Deputados distritais da Câmara Legislativa do Distrito Federal reagiram com firmeza a uma nota emitida em nome da CLDF, feita pelo vice-presidente da Casa, Ricardo Vale (PT), que expôs, de forma cristalina, o abismo entre privilégio e responsabilidade pública.
Ricardo Vale cometeu o grave equívoco de emitir uma nota oficial “em nome de todos” defendendo o deputado Fábio Félix (PSOL). Isso ocorreu após o parlamentar tentar impedir a prisão de uma organizadora de um bloco carnavalesco que incitava a multidão contra a ação da Polícia Militar contra dois traficantes de drogas.
Parlamentares rejeitaram o uso indevido de seus nomes e deixam claro que não compactuam com essa tentativa de blindagem à “carteirada política” contra policiais que estavam trabalhando duro no combate ao crime durante o período de carnaval.
O primeiro a se manifestar publicamente foi o deputado Roosevelt Vilela (PL), que não titubeou: “Ricardo Vale não pode falar por mim. A posição dele não é a minha posição.”
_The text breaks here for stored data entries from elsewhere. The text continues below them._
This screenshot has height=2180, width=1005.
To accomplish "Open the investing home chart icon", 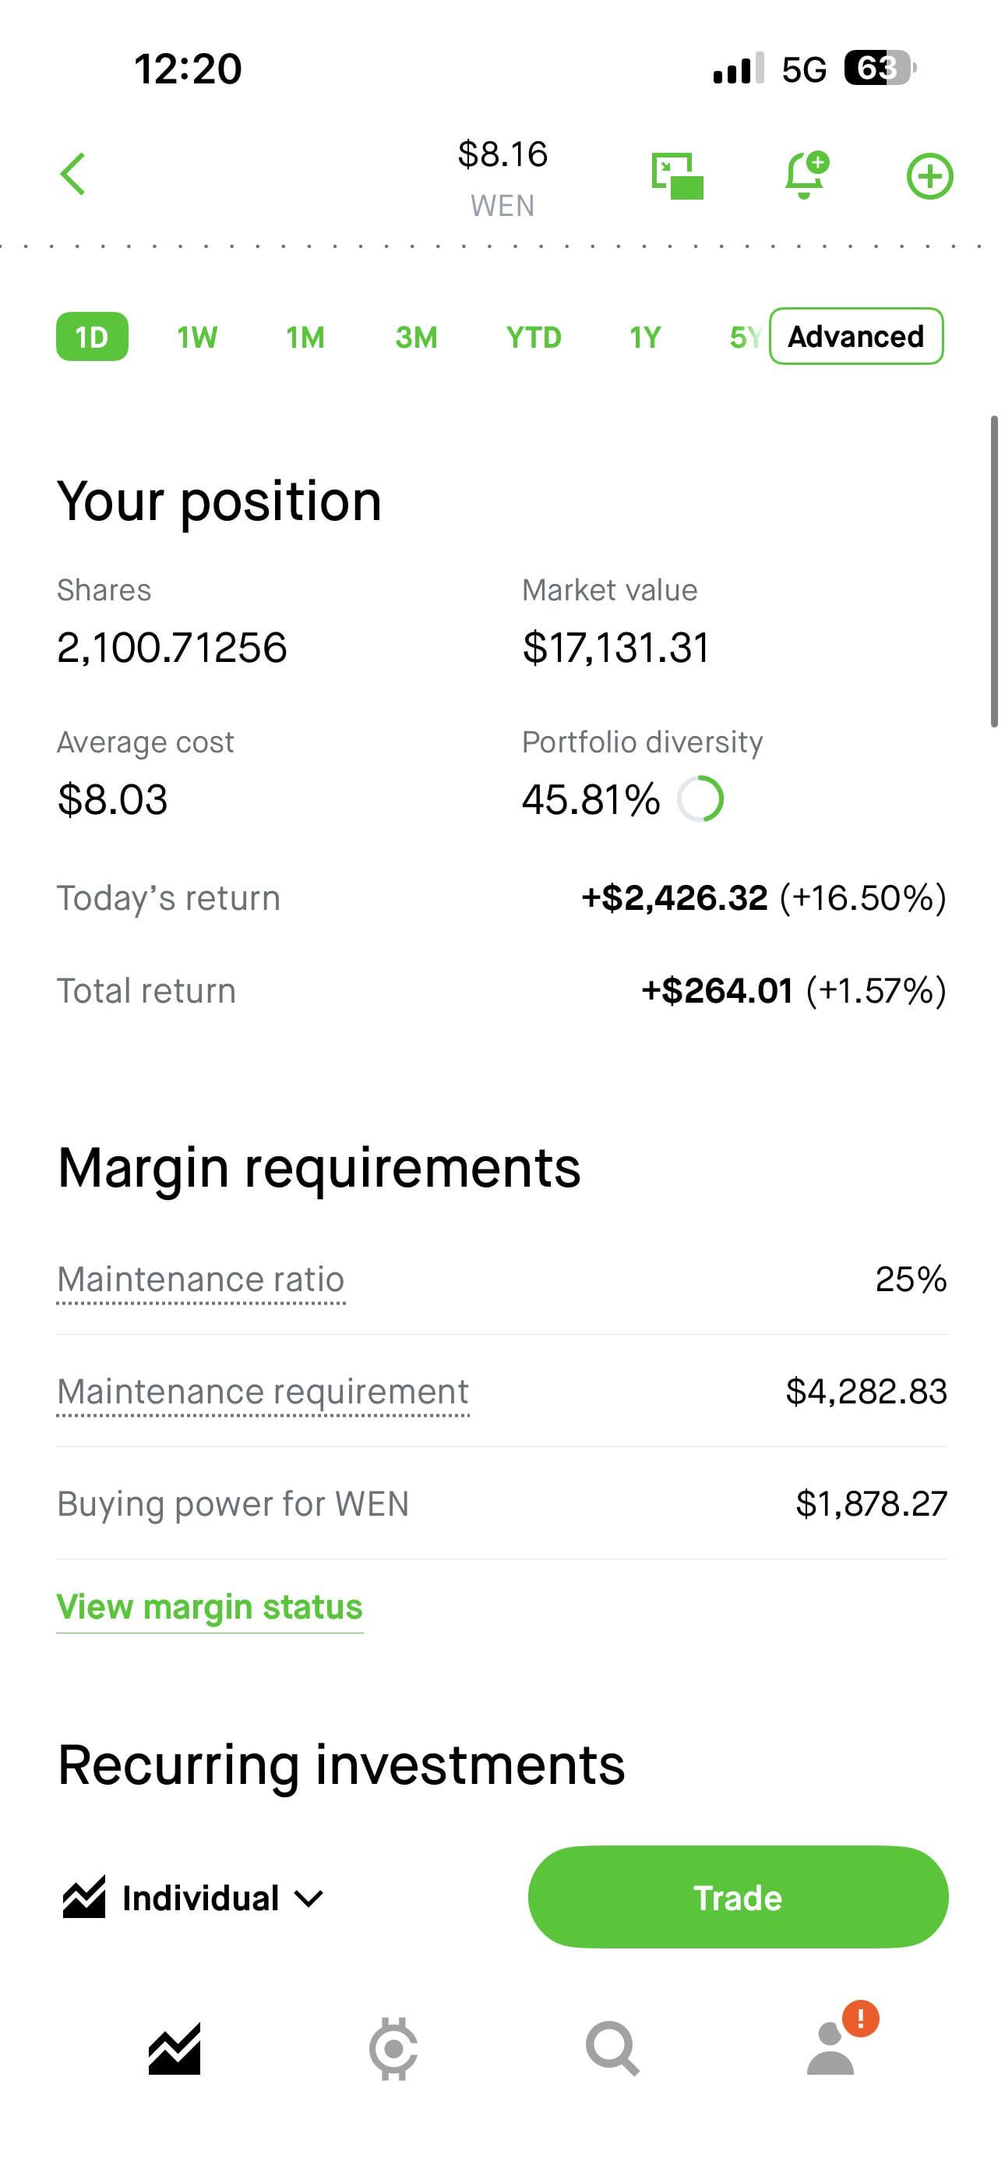I will (174, 2049).
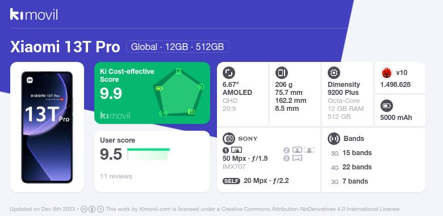443x216 pixels.
Task: Select main camera number 1 icon
Action: point(225,150)
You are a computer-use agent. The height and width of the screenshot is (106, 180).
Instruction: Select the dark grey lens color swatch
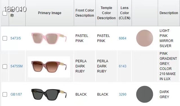click(x=145, y=94)
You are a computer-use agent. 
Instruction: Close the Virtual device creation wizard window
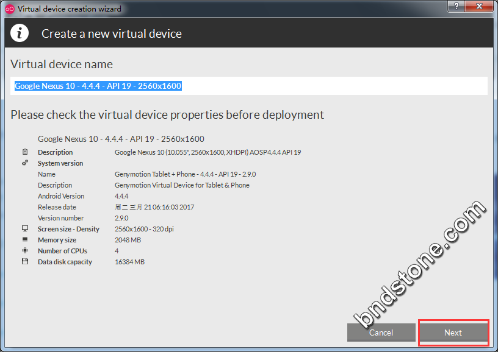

De acordo com informações apuradas pelo Radar DF, o deputado Vale não podia assinar nota em nome da CLDF, já que o presidente da Casa, Wellington Luiz (MDB), encontra-se em Brasília.
Entenda o caso.
A firme ação dos policiais militares da PMDF no incidente envolvendo o deputado distrital Fábio Félix (PSOL) merece total apoio e reconhecimento da sociedade.
Em meio à folia do bloco Rebu, no Setor Comercial Sul, na segunda-feira (16), os policiais atuaram com correção, proporcionalidade e foco na lei, garantindo a segurança coletiva sem ceder a pressões ou “carteiradas”.
Tudo começou quando um cão farejador do Batalhão de Polícia de Choque com Cães (BPCães) indicou a presença de entorpecentes em uma tenda.
Dois homens foram abordados e receberam voz de prisão por suspeita de comercialização de drogas. Uma organizadora do evento tentou impedir a condução dos suspeitos, mandou filmar a ação, incitou foliões contra os policiais e obstruiu o trabalho da PM, conduta que configura, em tese, resistência, desobediência e tumulto.
Diante da aglomeração exaltada e da ameaça real à integridade física dos agentes, um policial utilizou spray de pimenta, uma das principais armas não letais da PM em operações de grande porte como blocos carnavalescos.
Foi o mínimo necessário para restabelecer a ordem. Foi nesse momento que o deputado Fábio Félix, presente no bloco, decidiu intervir.
Questionou a prisão, tentou impor autoridade com o clássico tom “você sabe quem sou eu?” E chegou ao cúmulo de dar voz de prisão a um militar que atuava em serviço legítimo.
O resultado foi previsível: o parlamentar recebeu spray de pimenta e transformou um procedimento policial de rotina em suposto “caso de perseguição política”.
Não se trata de defender o spray ou de minimizar o desconforto de qualquer cidadão, inclusive de um deputado.
Quando um agente público, ainda mais um parlamentar, tenta interromper uma prisão por tráfico, obstrui o trabalho policial e incita a multidão, ele não está exercendo mandato: está cometendo abuso de autoridade contra quem cumpre a lei.
A nota de Ricardo Vale, assinada “em nome de todos”, foi o segundo erro grave. Além de politizar um fato estritamente policial, desrespeitou a autonomia de cada deputado e tentou criar a falsa impressão de que a Câmara Legislativa do DF se posicionava coletivamente contra a PMDF.
A sociedade brasiliense, cansada de impunidade e de “carteiradas”, aplaude a PMDF e os deputados que tiveram coragem de dizer não.
Porque, no final das contas, a mensagem que precisa ficar clara é uma só: ninguém, nem deputado, nem vice-presidente da Câmara, está acima da lei.
E quem tenta usar cargo para atrapalhar o trabalho da polícia merece, sim, ser cobrado, investigado e, se for o caso, punido.
A sociedade agradece aos policiais que cumpriram o dever e aos deputados que, ao repudiar a nota falsa de Ricardo Vale, defenderam algo mais valioso que qualquer partido político: a autoridade da lei.